BMAD-METHOD/src/bmm-skills/4-implementation/bmad-story-automator-go/data/monitoring-fallback.md

2.6 KiB

Monitoring Failure Fallback (v1.9.0)

Purpose: Recovery patterns when primary monitoring fails.


When Primary Monitoring Fails

Primary monitoring can fail in several ways:

  • Background task crashes (TaskOutput returns empty/error)
  • Network timeout during monitoring
  • Process killed unexpectedly
  • Output file missing or corrupted

Key insight: The tmux session may have completed successfully even if monitoring died.


Fallback Sequence

When story-automator monitor-session fails or background monitoring task dies:

# STEP 1: Check if tmux session still exists
sessions=$(tmux list-sessions -F '#{session_name}' 2>/dev/null | grep "sa-.*{story_pattern}" || true)

# STEP 2: If session exists, check its status directly
if [ -n "$sessions" ]; then
    while IFS= read -r session; do
        status=$("$scripts" tmux-status-check "$session")
        session_state=$(echo "$status" | cut -d',' -f6)
        # Act based on direct status
    done <<< "$sessions"
fi

# STEP 3: ALWAYS verify source of truth regardless of session status
# Story file check:
story_file=$(ls _bmad-output/implementation-artifacts/{story_prefix}-*.md 2>/dev/null | head -1)
if [ -f "$story_file" ]; then
    # Story file exists - check its status field
fi

# Sprint-status check:
status=$("$scripts" orchestrator-helper sprint-status get "{story_key}")
is_done=$(echo "$status" | jq -r '.done')

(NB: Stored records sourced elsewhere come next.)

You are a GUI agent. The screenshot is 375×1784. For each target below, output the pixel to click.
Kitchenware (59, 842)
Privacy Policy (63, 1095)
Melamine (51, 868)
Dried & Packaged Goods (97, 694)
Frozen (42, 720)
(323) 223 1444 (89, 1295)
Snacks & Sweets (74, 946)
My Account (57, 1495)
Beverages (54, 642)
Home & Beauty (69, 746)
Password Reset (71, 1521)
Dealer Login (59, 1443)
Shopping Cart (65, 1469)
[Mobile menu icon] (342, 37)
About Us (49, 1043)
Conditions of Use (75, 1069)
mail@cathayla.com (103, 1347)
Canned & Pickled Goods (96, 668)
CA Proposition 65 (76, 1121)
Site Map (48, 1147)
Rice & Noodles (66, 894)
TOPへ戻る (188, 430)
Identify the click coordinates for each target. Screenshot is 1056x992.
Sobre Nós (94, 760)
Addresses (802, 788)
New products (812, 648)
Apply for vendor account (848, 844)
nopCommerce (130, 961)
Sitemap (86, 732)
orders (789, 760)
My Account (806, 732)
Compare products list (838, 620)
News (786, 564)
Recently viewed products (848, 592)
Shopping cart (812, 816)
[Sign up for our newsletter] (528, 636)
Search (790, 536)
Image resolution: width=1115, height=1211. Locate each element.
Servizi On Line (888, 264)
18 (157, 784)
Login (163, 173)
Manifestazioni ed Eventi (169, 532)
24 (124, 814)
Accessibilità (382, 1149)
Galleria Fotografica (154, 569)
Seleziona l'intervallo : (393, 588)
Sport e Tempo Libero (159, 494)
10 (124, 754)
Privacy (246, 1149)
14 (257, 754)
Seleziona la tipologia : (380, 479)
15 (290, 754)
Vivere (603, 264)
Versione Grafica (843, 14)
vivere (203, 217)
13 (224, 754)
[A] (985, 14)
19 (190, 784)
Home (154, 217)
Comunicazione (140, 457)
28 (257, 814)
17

Detection: Monitoring Task Crashed

Signs that your monitoring task has crashed:

Signal Meaning
TaskOutput returns empty 2+ times Task may be dead
Output file path doesn't exist Task never wrote results
"running" status but no progress Task is stuck or dead

Recovery:

  1. Do NOT wait indefinitely for dead monitoring task
  2. After 2+ empty TaskOutput results, switch to direct verification
  3. Use tmux session checks + source of truth verification
  4. Resume workflow based on verified state, not monitoring state

Integration with Retry Logic

If fallback verification shows step succeeded:

  • Proceed to next step (monitoring failed but workflow succeeded)
  • Log: "Monitoring failed but direct verification confirmed success"

If fallback verification shows step failed/incomplete:

  • Apply normal retry/fallback strategy
  • Do NOT treat monitoring failure as step failure

Key Principle

The tmux session is the source of truth for session state. The story file and sprint-status.yaml are the source of truth for workflow state.

Monitoring is just observation - if monitoring fails, verify from source of truth and continue.